Letter: Opposes Earlier Start for Grade Schoolers
To the Editor:
My wife and I are parents of two young boys in the North Street district, the oldest of whom began kindergarten this year quite successfully.
I am writing to express my incredulity over what appears to me to be the clear plan by Dr. McKersie to recommend to the board that the elementary school start time be swapped for the high school start time (“Option 1”).
Let me state at the outset that we are absolutely in favor of pushing back the start time for the high school. The research on the benefit of so doing seems to be sound and virtually unanimous. What troubles me is the idea that we would trade one problem (sleep-deprived high schoolers) for another (sleep-deprived elementary kids). There is nothing in the research, literature or anywhere else—other than Dr. McKersie’s Sept. 10, 2015 BOE Agenda Sheet—that suggests that elementary school children will somehow be benefited by an earlier start time. In fact, what I have found is, not surprisingly, to the contrary.
I can only describe as dubious the claim by Dr. McKersie, in the “Background and Rationale” section of that Sept. 10, 2015 BOE Agenda Sheet, that “[s]ome experts suggest that the academic achievement of elementary school students would not be adversely impacted by an earlier school start time, as young students are alert earlier in the day than adolescent students.” I read the entire excerpt of the single study he cited for that proposition and found nothing that even remotely supports that proposition.
The crux of that study is that the “circadian system” (internal clock) is in flux during puberty and, combined with the social factors that cause such pubertal and post-pubertal adolescents to stay up later, is cause to consider pushing back middle and high school start times. Nothing in that paper can be construed as recommending that elementary school children go to school earlier.

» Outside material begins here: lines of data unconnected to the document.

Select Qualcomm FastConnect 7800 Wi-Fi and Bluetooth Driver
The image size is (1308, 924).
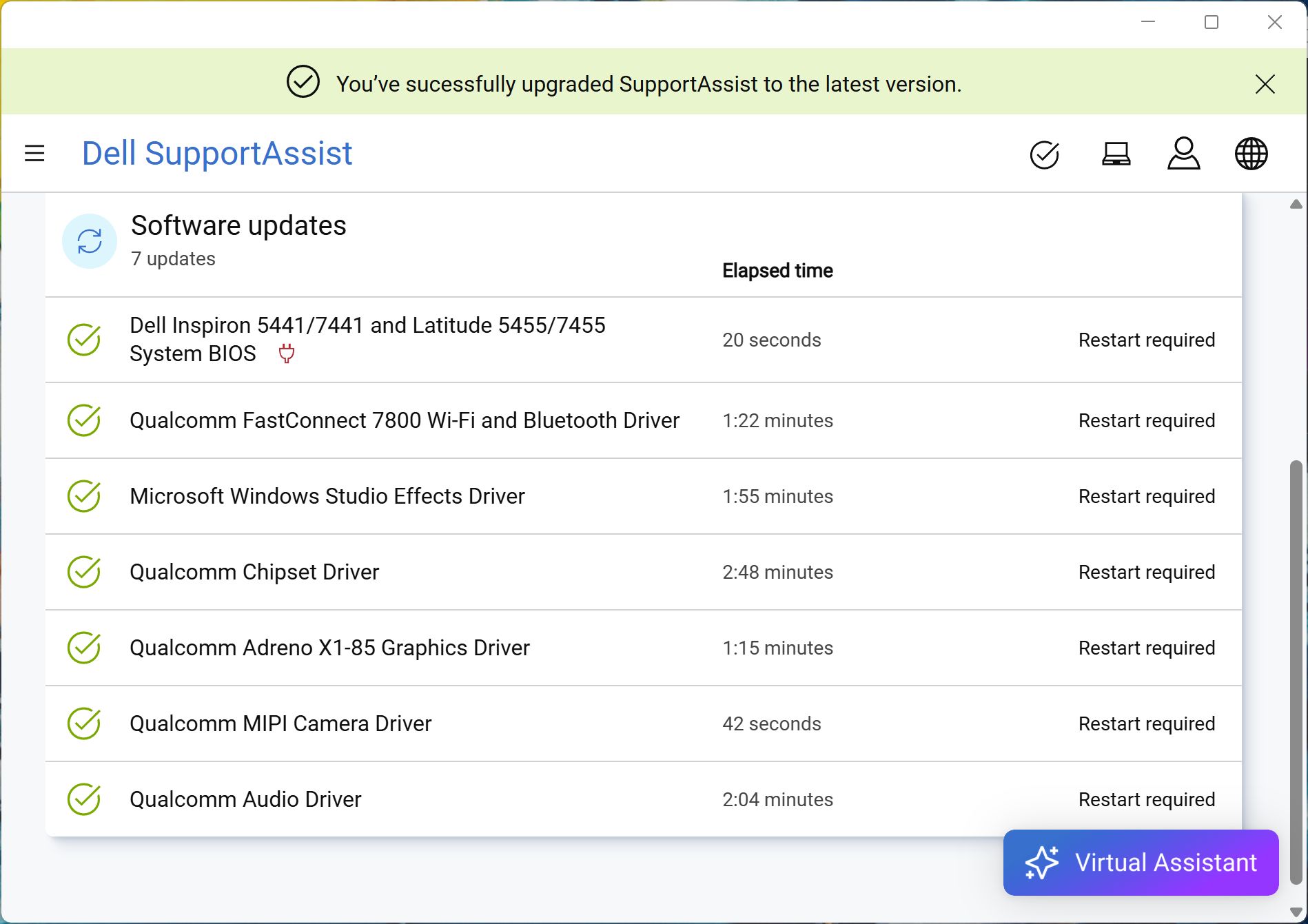click(x=405, y=420)
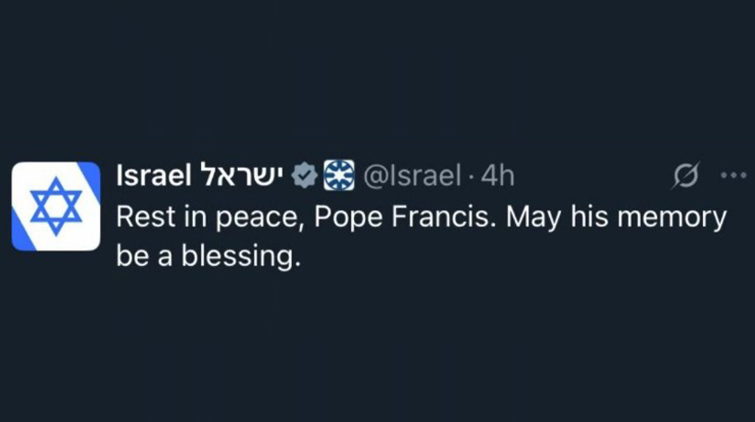Image resolution: width=755 pixels, height=422 pixels.
Task: Click the separator dot before "4h"
Action: tap(471, 177)
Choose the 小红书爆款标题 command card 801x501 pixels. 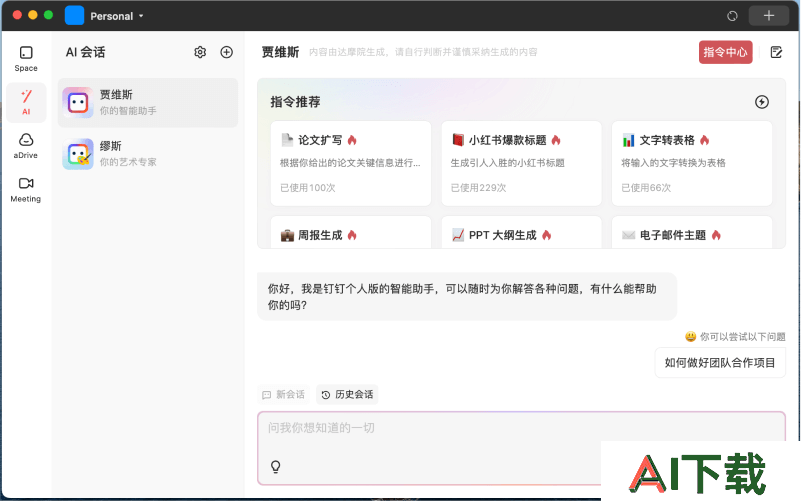pyautogui.click(x=521, y=163)
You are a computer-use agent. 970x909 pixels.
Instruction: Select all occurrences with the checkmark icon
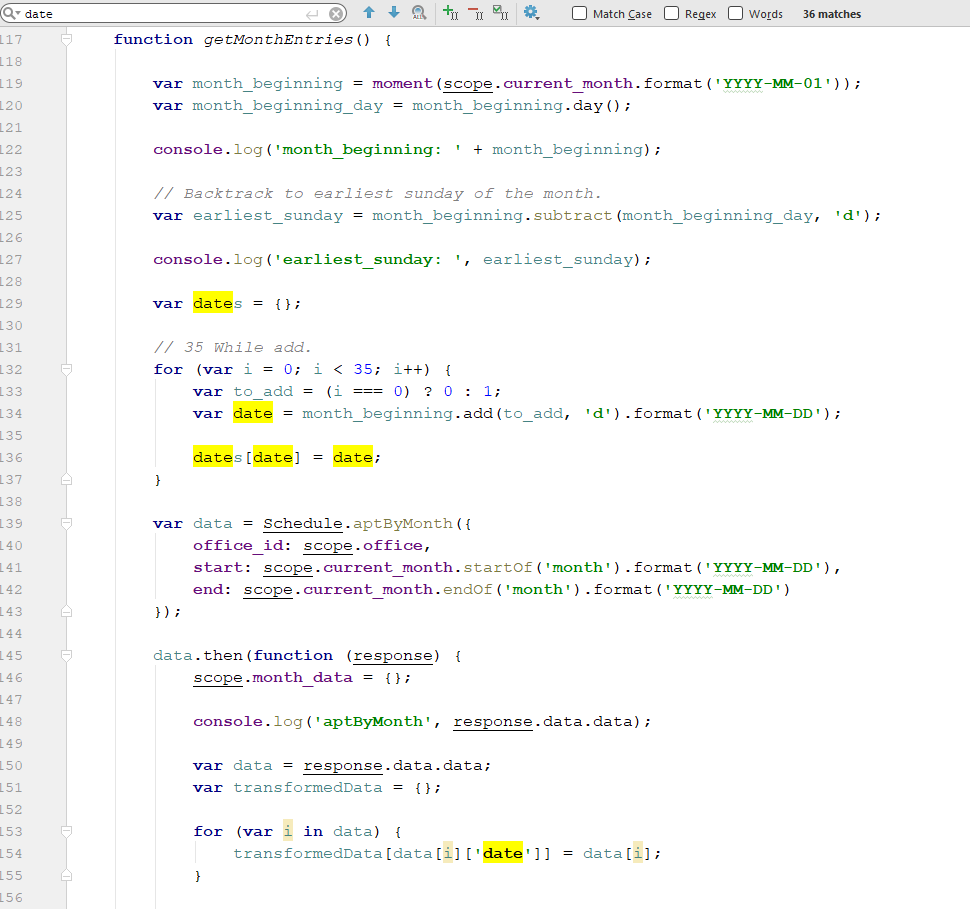pos(499,13)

Most interestingly, and notwithstanding Dr. McKersie’s assertion that “[r]esearch on early start times for young students is limited,” I easily found a 2014 study by the American Psychological Association (in existence since 1892) that had as its subtitle: “Later school start should not focus solely on adolescents.”

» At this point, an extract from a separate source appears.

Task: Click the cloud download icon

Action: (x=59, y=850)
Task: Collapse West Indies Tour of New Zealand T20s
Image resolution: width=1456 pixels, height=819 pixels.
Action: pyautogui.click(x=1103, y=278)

Of particular interest to Greenwich was the finding that “early start times were associated with worse performance in schools in more affluent districts—that is, those with fewer kids getting free or reduced-cost lunches,” according to researcher Peggy Keller of the University of Kentucky. “For schools with more disadvantaged students, later start times did not seem to make a difference in performance, possibly because these children already have so many other risk factors.”
Thus, not only is there nothing to support the idea that elementary school kids should start school earlier, there is a brand new study that suggests that early start times for youngsters in towns such as ours is detrimental in much the same way as they are for our adolescents. Simply put, again it is entirely irrational to swap one problem for another.
I am left to conclude that the only rationale for even considering “Option 1” is a financial one—and most of us live in a town like Greenwich largely because we are fortunate enough that we don’t have to pit finances against the health and well-being of our most precious citizens, our children.